+++ Data supplied

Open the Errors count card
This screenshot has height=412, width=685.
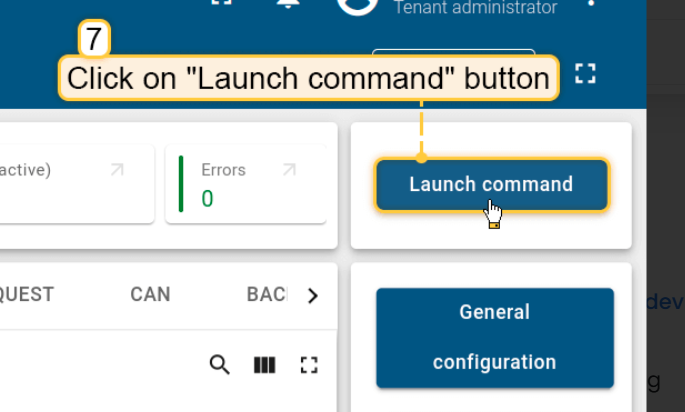(x=246, y=184)
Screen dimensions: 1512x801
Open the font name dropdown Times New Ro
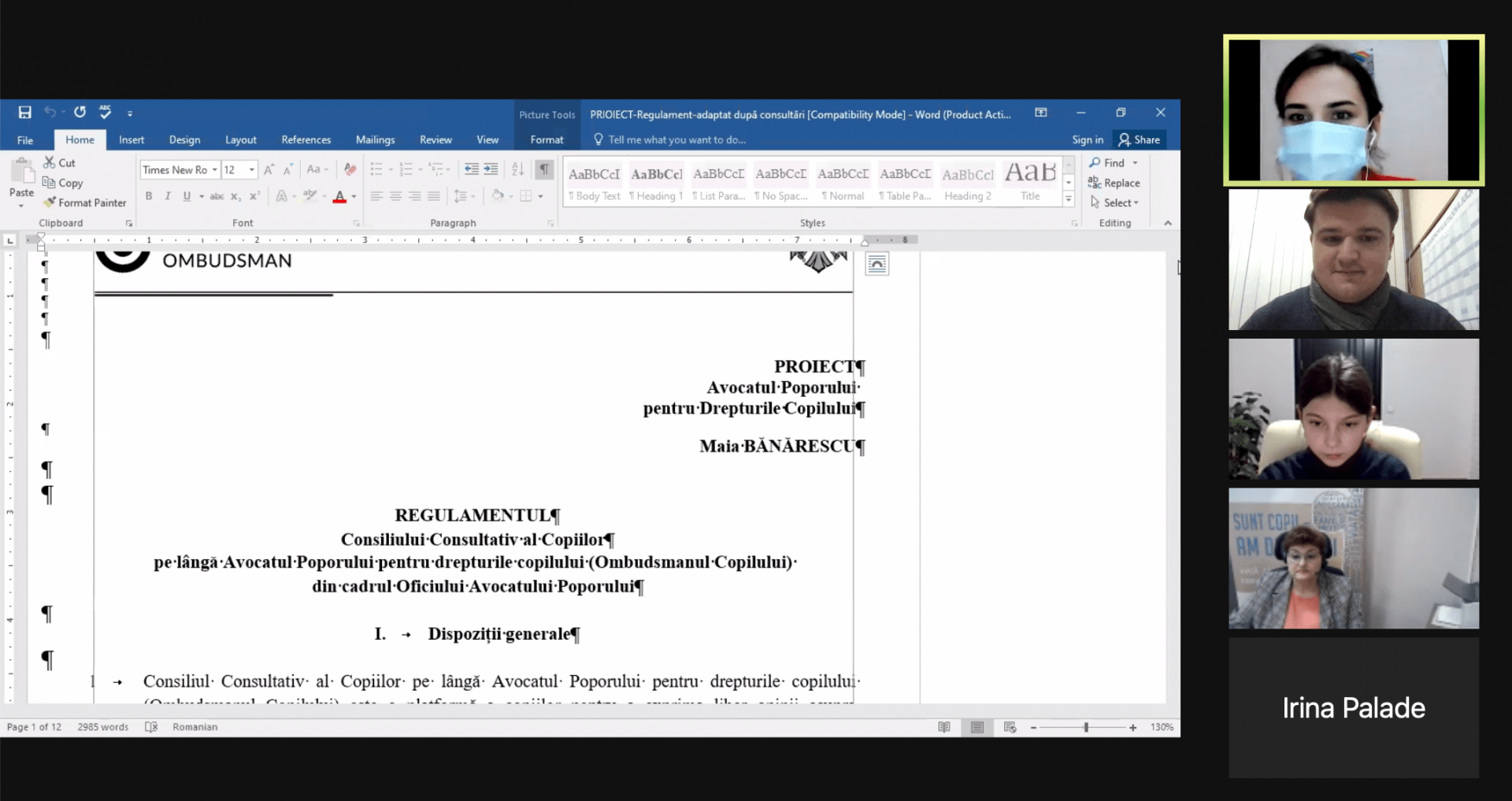(x=180, y=169)
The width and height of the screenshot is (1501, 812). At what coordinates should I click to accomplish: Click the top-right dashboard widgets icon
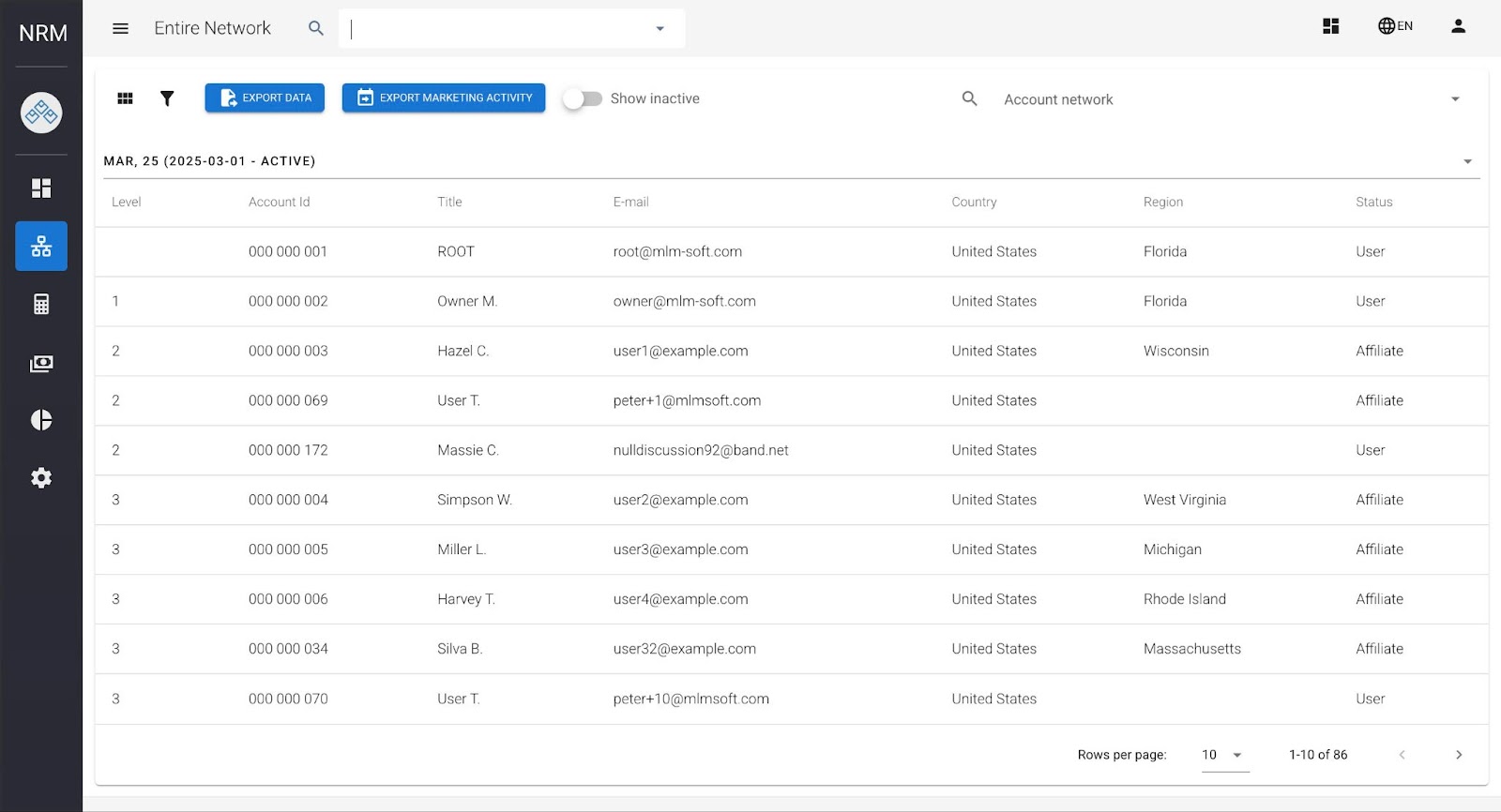[1330, 26]
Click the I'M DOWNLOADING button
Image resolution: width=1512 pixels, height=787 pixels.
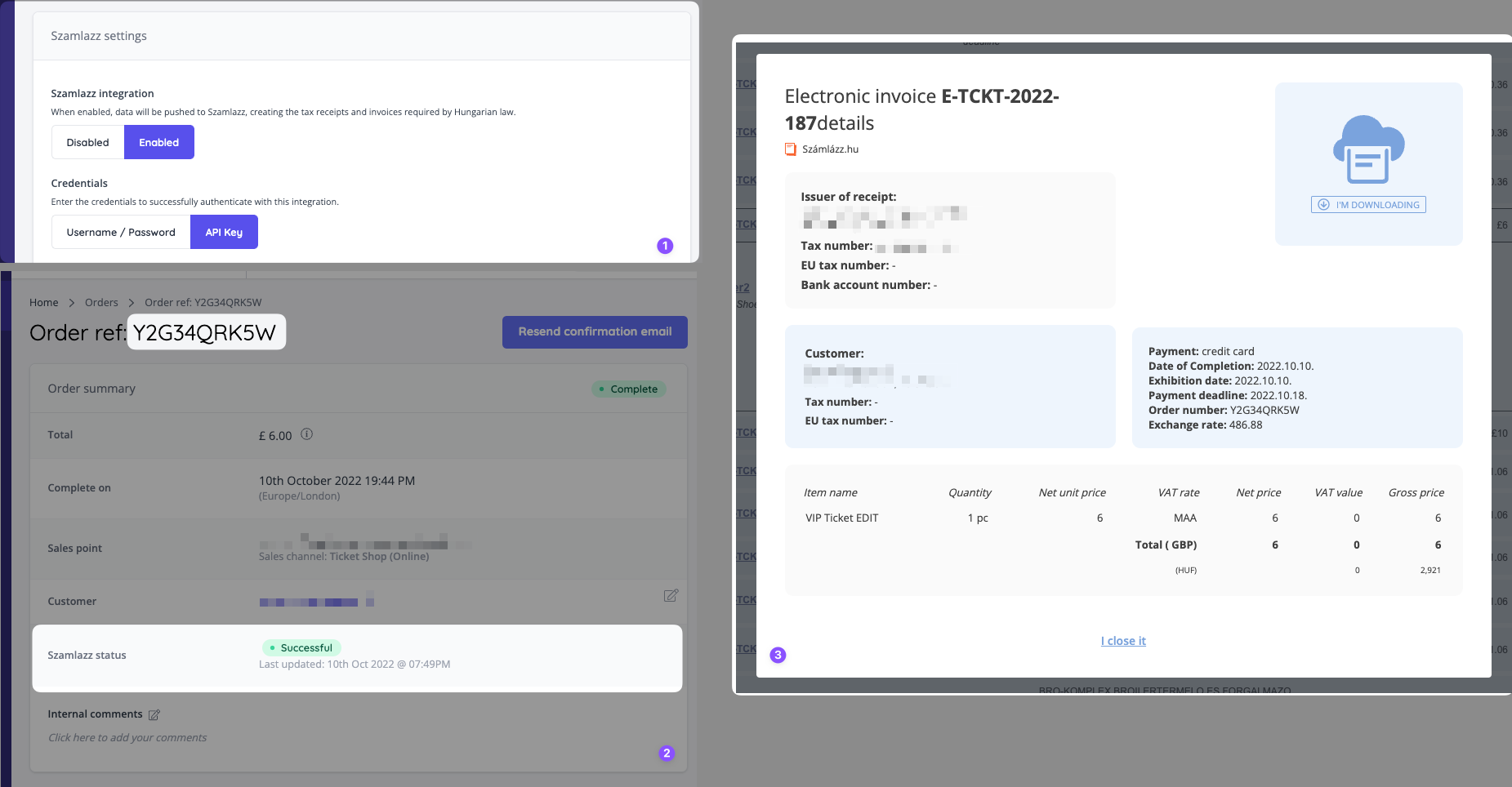[1368, 204]
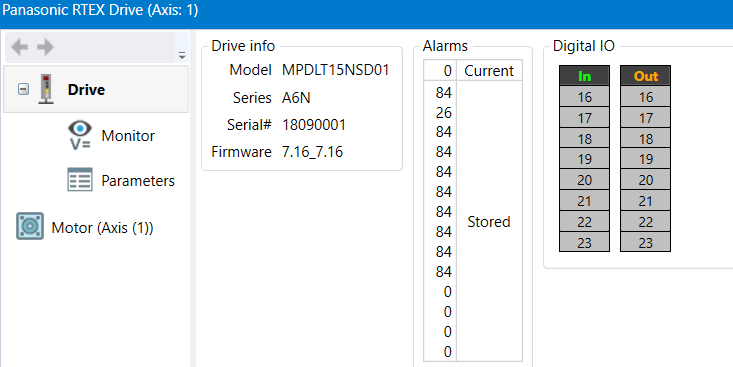Viewport: 733px width, 367px height.
Task: Open the navigation bar overflow dropdown
Action: (x=182, y=56)
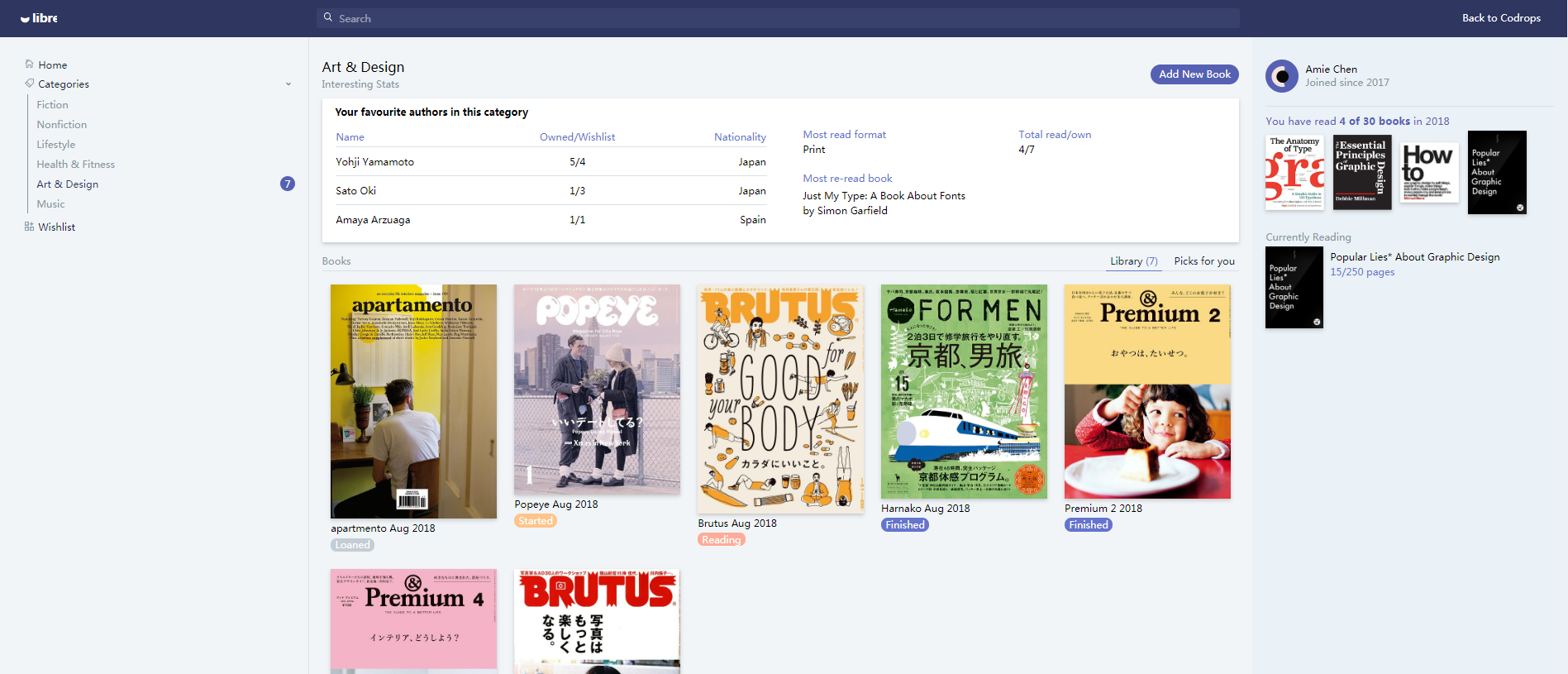Image resolution: width=1568 pixels, height=674 pixels.
Task: Switch to Picks for you tab
Action: point(1204,261)
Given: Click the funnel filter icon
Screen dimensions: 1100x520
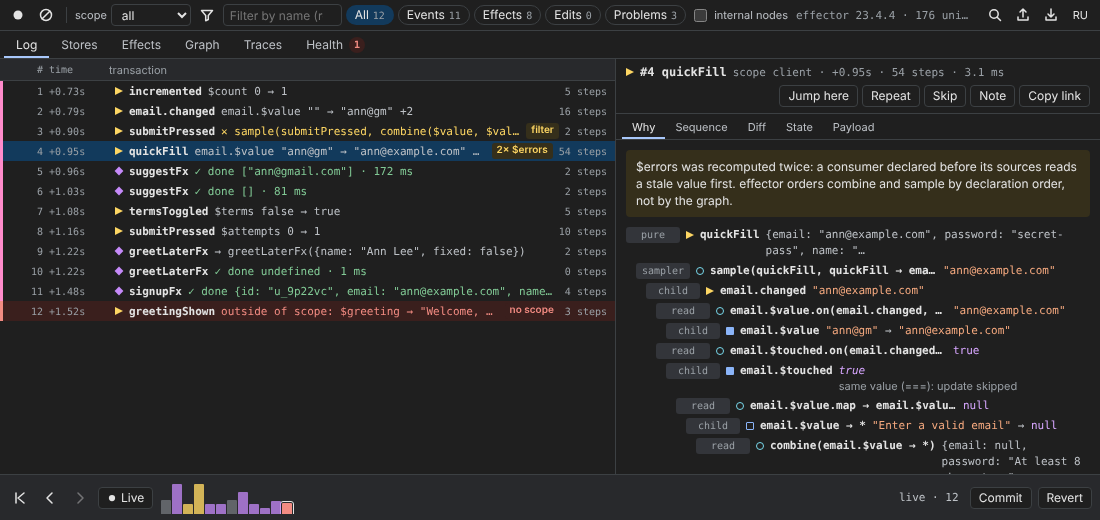Looking at the screenshot, I should coord(207,15).
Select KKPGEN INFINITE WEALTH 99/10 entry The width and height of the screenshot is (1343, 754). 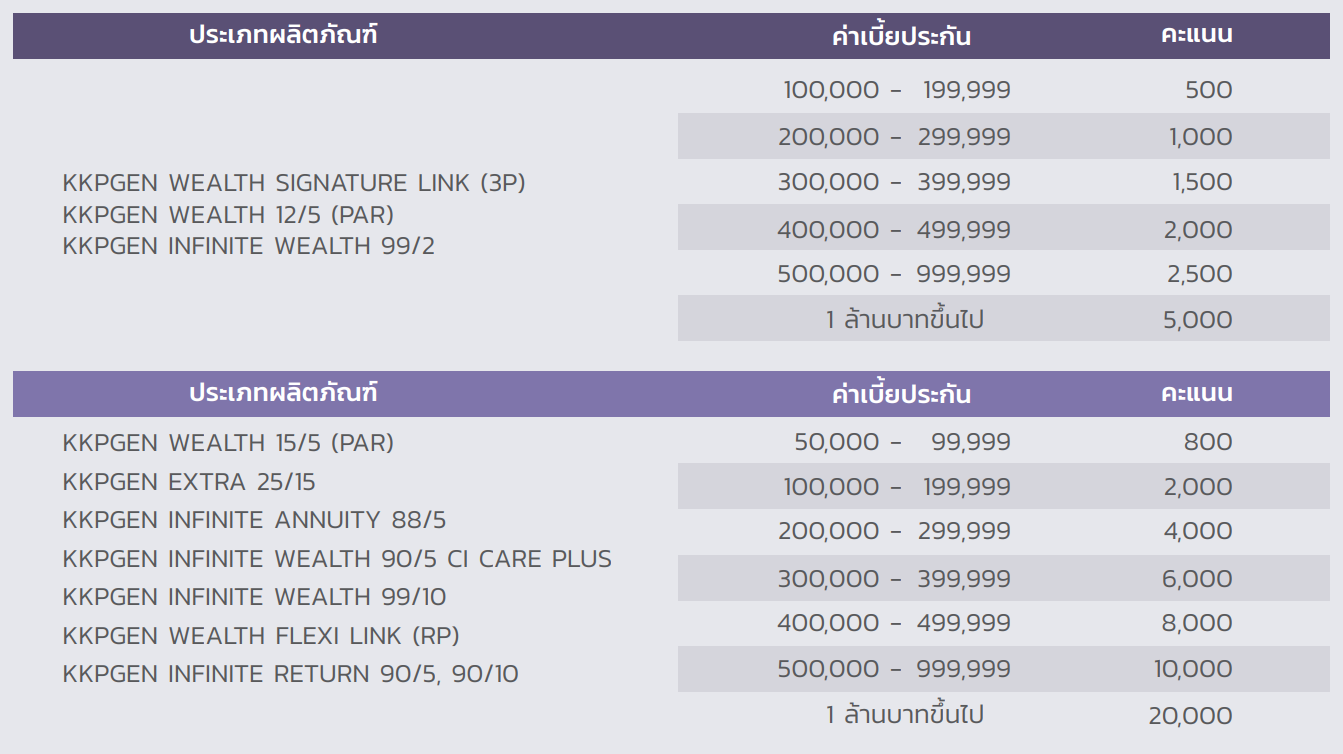(254, 597)
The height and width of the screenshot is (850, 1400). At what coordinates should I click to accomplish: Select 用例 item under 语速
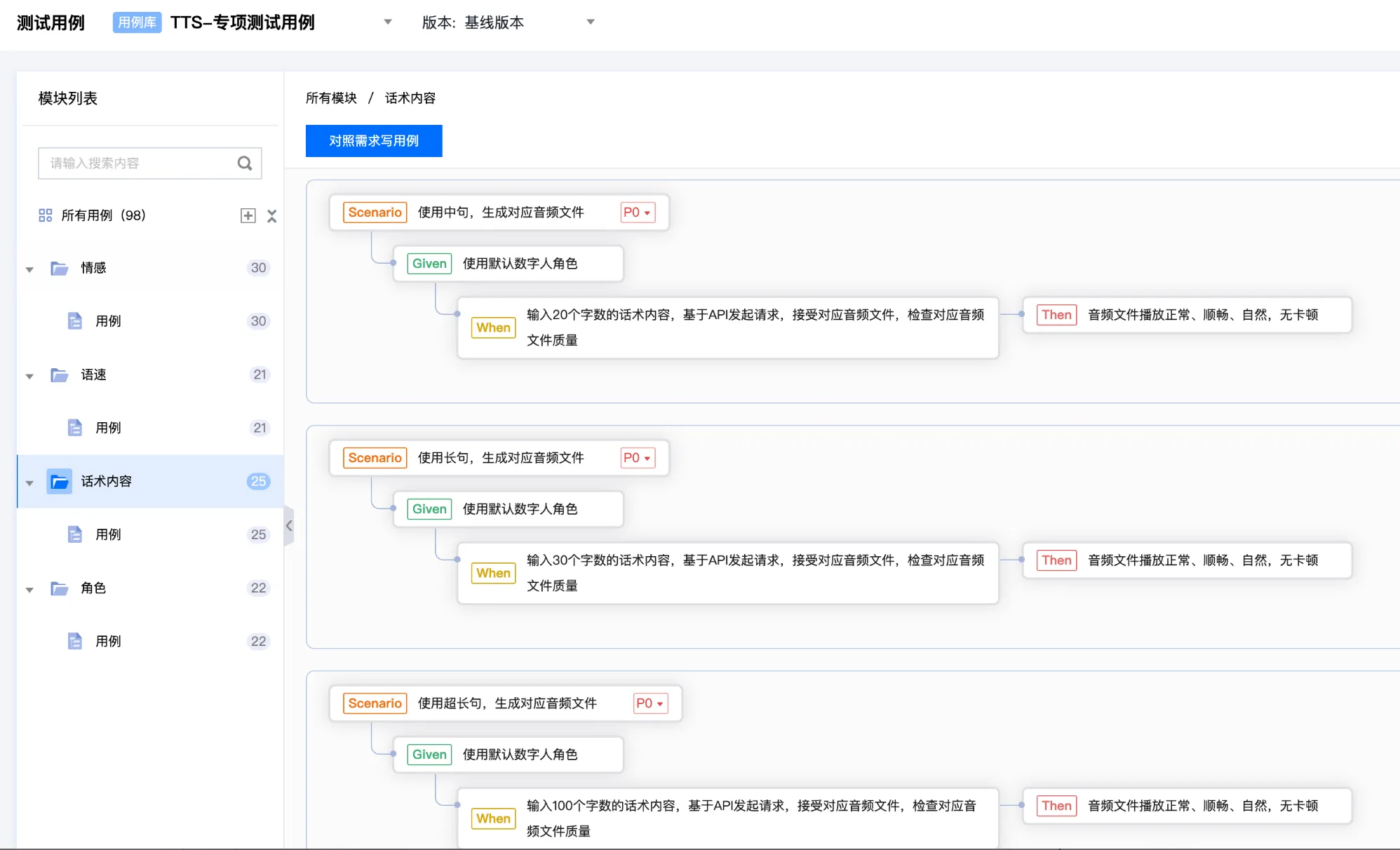point(109,428)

++++++

§ Aim
Rewrite the entries from the line that contains "Screen dimensions: 1512x801" through the line that contains "Action: point(1204,261)", changing "button" to "control" and leaving everything else the same. Don't include the pictures.

§ The output
Screen dimensions: 1512x801
Open the font name dropdown Times New Ro
(x=180, y=169)
The width and height of the screenshot is (1501, 812). At what coordinates should I click to accomplish: Click the top-right dashboard widgets icon
[1330, 26]
Click the I'M DOWNLOADING control
Image resolution: width=1512 pixels, height=787 pixels.
[1368, 204]
Viewport: 733px width, 367px height.
Task: Open the navigation bar overflow dropdown
Action: (x=182, y=56)
Image resolution: width=1568 pixels, height=674 pixels.
Task: Switch to Picks for you tab
Action: point(1204,261)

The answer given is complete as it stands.